Greed and its accompanying corruption, in fact, occupy one side of Hiaasen’s clearly articulated system of right and wrong, while unspoiled wilderness lies on the other… Against this backdrop, events play out in Hiaasen’s novels and columns, the moral landscape making almost tangible certain basic and universal values: we should be loyal to our friends, behave with civility and decency, earn our paychecks honestly, experience shame if we steal, preserve the world for our children, and never surrender — either our belief in these values, or to anyone who would violate them for personal gain. As Hiaasen says, ‘You try to be a good citizen wherever you live. Plant mangroves and don’t piss in the water.’
Hiaasen’s career as a reporter resembles that of one of his brooding mavericks rather than your average contemporary churnalist regurgitating press releases. Animating his writing is a corrosive, creative anger at the destruction of Florida’s wilderness: every year, every generation, another piece of the world sold off to property developers, paved over for fast food restaurants, condo phases, obliterated skyline. This is why Chaz (and other villains) get such a hard time in Hiaasen’s fiction: not only is Chaz slowly destroying the Everglades, but he can’t, or won’t, appreciate it. As his estranged wife says: ‘How could Chaz – a biologist, for God’s sake – not be dazzled?’
Yet throughout the novels there is a sense of nature as a sentient counterforce that is essentially benign. The natural order of the wilderness will reward the good, rescue the innocent and punish the evildoers. Like that of Saki, Hiaasen’s fiction abounds with animals, and many of his signature inventive death scenes involve wildlife. There’s the white supremacist whose femoral artery is skewered by a stingray’s lance; the bullying security guard who is literally raped to death by a dolphin; the connisseur of powdered aphrodisiac who ends up impaled on a rhinoceros horn. The latter scene, with its fake big-game hunt, reminded me of Saki’s short story, ‘Mrs Packletide’s Tiger’; I wonder if Hiaasen has read it?
Likewise, Chaz’s relationship with the testing swamp is difficult; he’s helping the corporate villain Red Hammernut to kill it with fertiliser runoff, and has an almost supernatural dread of the place.

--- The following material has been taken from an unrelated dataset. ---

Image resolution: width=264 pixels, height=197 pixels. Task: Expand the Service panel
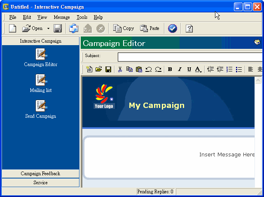pyautogui.click(x=40, y=183)
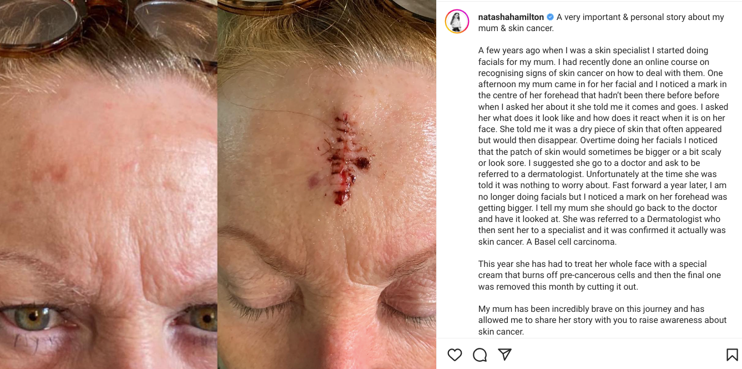Viewport: 742px width, 369px height.
Task: Open natashahamilton's circular profile avatar
Action: tap(457, 21)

When he shoots his girlfriend and leaves her for dead in Loxahatchee, Chaz is ‘pleased with himself for turning the hated, haunted swamp into an accomplice’ – but his attempts to use the wilderness to his own advantage backfire and Chaz is left lost and naked in the Glades himself, under the care of radical ex-governor Clinton Tyree: his fate is unclear, but we know Chaz has not yet finished his journey to the end of the night.

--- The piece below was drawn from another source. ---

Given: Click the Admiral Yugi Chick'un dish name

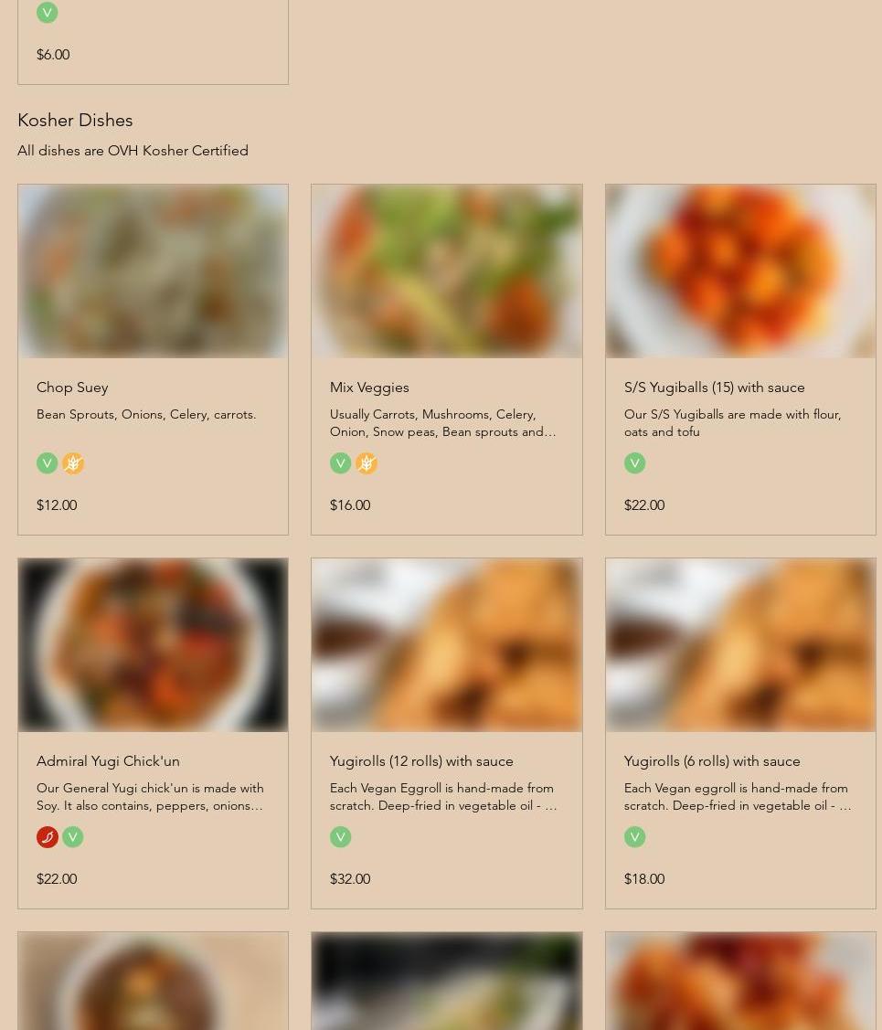Looking at the screenshot, I should (108, 761).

Here Hiaasen’s prose combines the comedy of Chaz’s plight with the majesty of his surroundings:
In a taut and flurried silence the two of them watched Charles Regis Perrone, Ph.D., vanish gradually into the rich copper twilight of the swamp.
Skinny Dip has all the classic aspects of Hiaasen’s previous books. The bad guy starts off in a strong, secure position, but his life grows increasingly problematic and chaotic, his body subject to injury and infection. (Hiaasen: ‘I always try to burden even the villains with some weird predilection they have to cope with. It helps make them memorable, and gives them a human side.’) There is a Samsonite full of money. There is the matchmaking of supporting characters. Yet Hiaasen is tighter and more disciplined, less likely to follow his own tangents. There’s no where-are-they-now epilogue. After so many years, you get the sense that Hiaasen is finally coming to terms with his own talent and embracing his status as – in Tony Hillerman’s words – the Mark Twain of the crime novel.